[SAGA-RG] Fwd (mathijs at cs.vu.nl): Re: speeding up (???) Xterior

Sat Oct 17 22:56:20 CDT 2009

Hi Mathijs, 

I'll answer on the list if you don't mind, as several items relate
to earlier discussions we had...

Quoting [Thilo Kielmann] (Oct 15 2009):
> 
> food for thought...
> 
> ----- Forwarded message from Mathijs den Burger <mathijs at cs.vu.nl> -----
> 
> > Subject: Re: speeding up (???) Xterior
> > From: Mathijs den Burger <mathijs at cs.vu.nl>
> > To: Thilo Kielmann <kielmann at cs.vu.nl>
> > Cc: Tudor Zaharia <tudor.zaharia at gmail.com>
> > 
> > On Wed, 2009-10-14 at 22:38 +0200, Thilo Kielmann wrote:
> > 
> > > we just had discussed performance problems with getting file size and
> > > permission for all entries of a directory.
> > > 
> > > It seems like there might be a fast solution we may have overlooked so far:
> > > the directory (defined in namespace??) has methods for getting file size
> > > and permissions with a URL parameter, denoting a file you get via d.list()
> > > 
> > > Andre suggested that d.list may even cache all the infos about its entries
> > > such that d.list() would be the only call talking to the backend.
> > 
> > We did not overlook that. The problem is that 'd.getSize(entryURL)' has
> > to be called for EACH entry you get from d.list(). An adaptor has
> > basically has two options of implementing that:
> > 
> > 1. each getSize(URL) call performs a separate remote operation. That is
> > what all adaptors in Java SAGA currently do (e.g. via an FTP or SSH
> > command). With large remote directories, this results in a DOS attach of
> > the remote server which then shuts you out, or simply becomes
> > unreponsive (we see that with our FTP and SSH adaptors)
> > 
> > 2. the adaptor caches all directory information, including file sizes,
> > modification dates etc. It would then have to perform only one remote
> > operation, and the retrieved info can be reused for subsequent
> > getSize(), list(), getLastModificationDate() etc. calls. However, there
> > is no mechanism in SAGA to invalidate or update such a cache, and it may
> > fill up your memory rather quickly. Also, each adaptor has to
> > reimplement caching. This can be circumvented by letting the engine
> > perform the caching, but again, there is no general mechanism to
> > invalidate or circumvent such a cache.

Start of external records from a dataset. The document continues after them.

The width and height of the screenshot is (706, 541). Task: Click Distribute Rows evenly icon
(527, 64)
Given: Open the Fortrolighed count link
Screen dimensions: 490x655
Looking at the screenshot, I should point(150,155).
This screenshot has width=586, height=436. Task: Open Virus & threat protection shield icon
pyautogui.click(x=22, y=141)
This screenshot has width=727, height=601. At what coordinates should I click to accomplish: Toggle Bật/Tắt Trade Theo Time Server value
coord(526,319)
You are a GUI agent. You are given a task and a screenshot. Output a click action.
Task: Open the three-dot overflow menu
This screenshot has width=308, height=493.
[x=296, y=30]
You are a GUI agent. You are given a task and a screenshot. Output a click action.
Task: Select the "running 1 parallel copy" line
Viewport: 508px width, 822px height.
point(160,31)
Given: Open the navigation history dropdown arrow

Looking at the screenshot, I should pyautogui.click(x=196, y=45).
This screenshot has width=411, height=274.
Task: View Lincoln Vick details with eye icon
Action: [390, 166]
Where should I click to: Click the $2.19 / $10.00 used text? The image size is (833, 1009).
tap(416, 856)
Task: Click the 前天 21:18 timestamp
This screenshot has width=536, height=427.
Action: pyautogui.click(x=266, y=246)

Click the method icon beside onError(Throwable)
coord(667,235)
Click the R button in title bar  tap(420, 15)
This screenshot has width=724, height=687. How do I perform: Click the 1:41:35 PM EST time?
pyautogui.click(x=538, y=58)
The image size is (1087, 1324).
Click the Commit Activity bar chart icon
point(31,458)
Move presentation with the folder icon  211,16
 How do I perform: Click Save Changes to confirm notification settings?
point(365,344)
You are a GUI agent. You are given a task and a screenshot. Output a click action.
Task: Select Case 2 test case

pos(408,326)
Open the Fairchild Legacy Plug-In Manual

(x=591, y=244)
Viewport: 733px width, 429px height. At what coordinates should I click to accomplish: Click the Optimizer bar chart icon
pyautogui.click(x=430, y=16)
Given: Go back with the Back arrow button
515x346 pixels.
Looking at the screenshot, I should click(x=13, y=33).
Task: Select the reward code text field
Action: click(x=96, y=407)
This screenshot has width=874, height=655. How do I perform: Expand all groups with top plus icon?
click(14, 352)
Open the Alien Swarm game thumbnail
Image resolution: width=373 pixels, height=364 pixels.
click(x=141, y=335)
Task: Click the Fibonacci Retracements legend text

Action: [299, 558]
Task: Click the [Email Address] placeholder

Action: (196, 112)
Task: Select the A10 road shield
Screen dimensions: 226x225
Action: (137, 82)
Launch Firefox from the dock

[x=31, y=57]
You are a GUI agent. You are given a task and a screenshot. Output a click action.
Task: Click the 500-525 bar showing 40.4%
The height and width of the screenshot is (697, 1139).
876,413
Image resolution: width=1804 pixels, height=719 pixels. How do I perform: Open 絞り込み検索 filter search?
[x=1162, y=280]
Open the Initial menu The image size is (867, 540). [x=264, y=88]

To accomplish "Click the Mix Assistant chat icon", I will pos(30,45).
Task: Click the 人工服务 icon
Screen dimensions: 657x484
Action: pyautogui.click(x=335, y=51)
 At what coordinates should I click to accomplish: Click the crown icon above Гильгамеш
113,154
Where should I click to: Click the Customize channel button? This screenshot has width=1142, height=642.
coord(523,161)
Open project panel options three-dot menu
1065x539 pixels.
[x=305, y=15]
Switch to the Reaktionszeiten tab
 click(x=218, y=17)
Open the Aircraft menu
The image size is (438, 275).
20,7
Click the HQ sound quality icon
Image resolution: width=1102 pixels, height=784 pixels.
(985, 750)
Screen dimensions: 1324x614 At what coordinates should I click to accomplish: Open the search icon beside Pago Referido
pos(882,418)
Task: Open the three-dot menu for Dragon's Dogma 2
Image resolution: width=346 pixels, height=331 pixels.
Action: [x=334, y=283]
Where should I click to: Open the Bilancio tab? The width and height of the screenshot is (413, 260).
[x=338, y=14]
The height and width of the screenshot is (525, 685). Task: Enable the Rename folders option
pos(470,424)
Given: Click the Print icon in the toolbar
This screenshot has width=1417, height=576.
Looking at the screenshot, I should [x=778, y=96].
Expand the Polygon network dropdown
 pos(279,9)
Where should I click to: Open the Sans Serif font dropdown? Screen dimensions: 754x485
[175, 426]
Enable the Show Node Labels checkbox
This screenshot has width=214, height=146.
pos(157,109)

But well, there are standard ways to invalidate/refresh caches, most
commonly via a time-to-live for the cache.  Even if you set that ttl
to only a couple of seconds, you should see exactly the speedup you
are looking for.  I don't think that this is too complicated,
really (pseudo code):

  file.get_size (url u)
  {
    if ( cache.data.empty ||
         cache.created () - time.now () > 5 )
    { 
      cache.data    = dir.get_sizes (u.get_pwd ());
      cache.created = time.now ();
    }

    return cache.data [u.get_name ()];
  }

As for where to cache: engine, adaptor, or some external lib: that
is a tradeoff which is best decided in your implementation IMHO.

> > The solution would be to have method calls like d.getSize(List<URL>
> > entries). The adaptor can than retrieve the files sizes of all entries
> > as efficiently as possible. The current way of specifying such bulk
> > operations is via TasksContainers, which are very tedious to analyse.

That is an implementation problem.  I don't think we should expose
all kind of calls which are easier/faster to implement on
application level.  Nobody ever claimed SAGA is easy to implement!
;-)

Cheers, Andre.

> > Java SAGA does not do that at all (by default, it simply starts a Thread
> > for each Task: an even more effective DOS attach for many remote
> > directory entries).

-- 
Nothing is ever easy.